Felicidades muchas FELICIDADES.
Un cuento muy original y merecidamente GALARDONADO.

Serge (Ediciones ConArte) dijo...

También pienso que es un cuento fantástico, literalmente y por el hecho de estar tan bien escrito. El ambiente fantasmal y los personajes son perfectos; el personaje central, Grafes, le da una salida magistral a la historia. Te felicito.

Miranda G. Navarro dijo...

Siiii fantastico!!! me encanta ewe personaje GRAFES tan misterioso y a la vez como el espiritu de los tiempos.
te felicito Homero por este logro y te agradesco por ser tan buena persona y gran escritor!!!

Ariadna N. dijo...

Querido Homero: me ha encantado este cuento; es tan evocativo, redondo y completo que no me queda más que felicitarte.
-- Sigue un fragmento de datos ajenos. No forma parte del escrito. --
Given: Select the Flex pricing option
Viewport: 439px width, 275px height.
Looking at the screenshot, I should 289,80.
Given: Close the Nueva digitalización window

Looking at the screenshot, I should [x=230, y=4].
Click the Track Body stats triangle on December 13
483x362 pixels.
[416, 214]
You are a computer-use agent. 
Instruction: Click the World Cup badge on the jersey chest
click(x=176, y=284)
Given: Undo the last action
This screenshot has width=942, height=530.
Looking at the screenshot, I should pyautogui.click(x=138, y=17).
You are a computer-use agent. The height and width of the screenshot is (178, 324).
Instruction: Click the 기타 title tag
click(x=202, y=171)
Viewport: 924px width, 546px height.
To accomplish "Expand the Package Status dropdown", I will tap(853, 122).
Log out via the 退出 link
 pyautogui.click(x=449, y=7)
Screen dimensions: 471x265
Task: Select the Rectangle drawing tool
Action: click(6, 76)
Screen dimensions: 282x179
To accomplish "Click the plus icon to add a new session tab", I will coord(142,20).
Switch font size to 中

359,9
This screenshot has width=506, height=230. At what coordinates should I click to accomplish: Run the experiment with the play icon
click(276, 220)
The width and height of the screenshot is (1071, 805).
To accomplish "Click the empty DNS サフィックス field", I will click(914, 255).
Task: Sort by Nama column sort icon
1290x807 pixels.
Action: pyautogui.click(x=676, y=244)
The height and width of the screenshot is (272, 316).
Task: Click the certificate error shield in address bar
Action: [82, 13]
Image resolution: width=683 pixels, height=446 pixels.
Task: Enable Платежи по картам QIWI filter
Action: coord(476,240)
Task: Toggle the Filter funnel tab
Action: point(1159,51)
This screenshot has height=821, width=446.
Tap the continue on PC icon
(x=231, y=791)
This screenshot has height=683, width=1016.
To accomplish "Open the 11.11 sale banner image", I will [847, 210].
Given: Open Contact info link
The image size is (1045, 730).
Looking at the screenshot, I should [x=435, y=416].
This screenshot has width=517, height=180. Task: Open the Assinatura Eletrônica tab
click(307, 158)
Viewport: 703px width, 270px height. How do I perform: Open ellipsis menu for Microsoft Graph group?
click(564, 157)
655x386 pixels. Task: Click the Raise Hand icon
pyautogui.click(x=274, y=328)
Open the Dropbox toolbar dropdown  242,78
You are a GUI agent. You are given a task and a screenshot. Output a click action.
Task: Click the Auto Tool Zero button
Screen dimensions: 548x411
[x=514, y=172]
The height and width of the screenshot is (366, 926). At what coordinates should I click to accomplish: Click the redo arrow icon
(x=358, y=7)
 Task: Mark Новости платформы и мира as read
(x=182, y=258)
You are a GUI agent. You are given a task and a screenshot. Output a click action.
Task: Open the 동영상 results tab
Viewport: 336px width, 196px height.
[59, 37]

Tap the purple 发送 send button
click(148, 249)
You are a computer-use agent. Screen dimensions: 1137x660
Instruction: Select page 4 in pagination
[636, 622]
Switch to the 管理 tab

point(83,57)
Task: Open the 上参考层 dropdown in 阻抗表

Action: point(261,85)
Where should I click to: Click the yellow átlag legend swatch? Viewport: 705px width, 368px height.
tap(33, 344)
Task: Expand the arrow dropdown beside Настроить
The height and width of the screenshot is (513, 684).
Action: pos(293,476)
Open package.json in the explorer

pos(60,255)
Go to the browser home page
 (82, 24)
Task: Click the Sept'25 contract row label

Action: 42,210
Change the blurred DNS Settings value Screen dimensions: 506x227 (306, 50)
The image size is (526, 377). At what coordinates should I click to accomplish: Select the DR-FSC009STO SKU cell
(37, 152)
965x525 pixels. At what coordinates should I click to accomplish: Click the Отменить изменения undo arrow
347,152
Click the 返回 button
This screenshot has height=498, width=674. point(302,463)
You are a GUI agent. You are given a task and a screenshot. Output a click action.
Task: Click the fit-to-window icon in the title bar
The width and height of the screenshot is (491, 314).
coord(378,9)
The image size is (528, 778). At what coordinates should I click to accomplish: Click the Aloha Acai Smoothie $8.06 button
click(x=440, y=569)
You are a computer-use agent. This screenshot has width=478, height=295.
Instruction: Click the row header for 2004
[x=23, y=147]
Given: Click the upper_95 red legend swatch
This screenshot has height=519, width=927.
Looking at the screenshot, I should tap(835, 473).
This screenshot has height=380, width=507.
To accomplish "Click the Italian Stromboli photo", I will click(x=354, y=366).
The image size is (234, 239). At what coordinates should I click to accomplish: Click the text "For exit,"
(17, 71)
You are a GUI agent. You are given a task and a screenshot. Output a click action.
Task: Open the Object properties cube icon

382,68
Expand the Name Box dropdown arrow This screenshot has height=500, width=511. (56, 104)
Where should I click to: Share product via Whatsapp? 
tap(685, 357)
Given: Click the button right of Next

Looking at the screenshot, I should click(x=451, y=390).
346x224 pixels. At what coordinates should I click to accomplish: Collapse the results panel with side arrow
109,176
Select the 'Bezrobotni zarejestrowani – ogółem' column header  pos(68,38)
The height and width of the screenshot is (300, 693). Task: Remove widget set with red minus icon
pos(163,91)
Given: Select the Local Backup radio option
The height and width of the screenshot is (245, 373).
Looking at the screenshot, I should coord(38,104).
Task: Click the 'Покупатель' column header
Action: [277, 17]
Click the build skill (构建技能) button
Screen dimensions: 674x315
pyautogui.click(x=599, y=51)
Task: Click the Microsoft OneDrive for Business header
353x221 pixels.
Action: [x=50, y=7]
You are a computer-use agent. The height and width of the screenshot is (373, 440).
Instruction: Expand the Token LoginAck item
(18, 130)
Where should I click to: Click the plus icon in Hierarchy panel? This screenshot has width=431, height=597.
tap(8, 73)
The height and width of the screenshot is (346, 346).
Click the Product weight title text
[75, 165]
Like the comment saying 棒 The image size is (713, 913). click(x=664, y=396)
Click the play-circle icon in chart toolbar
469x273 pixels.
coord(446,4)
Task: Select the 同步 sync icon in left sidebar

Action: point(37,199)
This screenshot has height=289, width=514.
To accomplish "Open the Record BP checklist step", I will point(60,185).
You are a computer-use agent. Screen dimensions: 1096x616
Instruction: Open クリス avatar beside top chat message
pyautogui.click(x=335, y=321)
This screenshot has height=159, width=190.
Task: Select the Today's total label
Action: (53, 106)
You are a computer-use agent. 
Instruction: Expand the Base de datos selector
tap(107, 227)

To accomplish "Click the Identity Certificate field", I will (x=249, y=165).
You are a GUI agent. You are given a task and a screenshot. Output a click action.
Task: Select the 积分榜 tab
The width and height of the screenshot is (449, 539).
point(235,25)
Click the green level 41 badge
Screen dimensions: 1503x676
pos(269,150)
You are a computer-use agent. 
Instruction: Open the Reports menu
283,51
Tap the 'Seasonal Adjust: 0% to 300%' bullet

Lástima que lo hayas sometido a un concurso tan desconocido y de poco alcance, porque la verdad es un cuento maravilloso que igual hubiera ganado en un concurso de nivel nacional o incluso de habla hispana. Lo bueno es que por haberlo ganado aquí lo has dado a conocer al mundo y estoy segura que mucha gente ya lo ha leído y le pone cinco estrellas porque es maravilloso.
Me ha encantado el personaje principal, que nada tiene de tenebroso sino de sabio, ancestral. Muy tú.
Te felicito de nuevo y sabes que te deseo, lo mejor como siempre ha sido.

Homero Adame dijo...

Gracias Ger, Serge, Miranda y Aria. Me halaga saber que les ha gustado este cuento que escribí en un ratito de inspiración.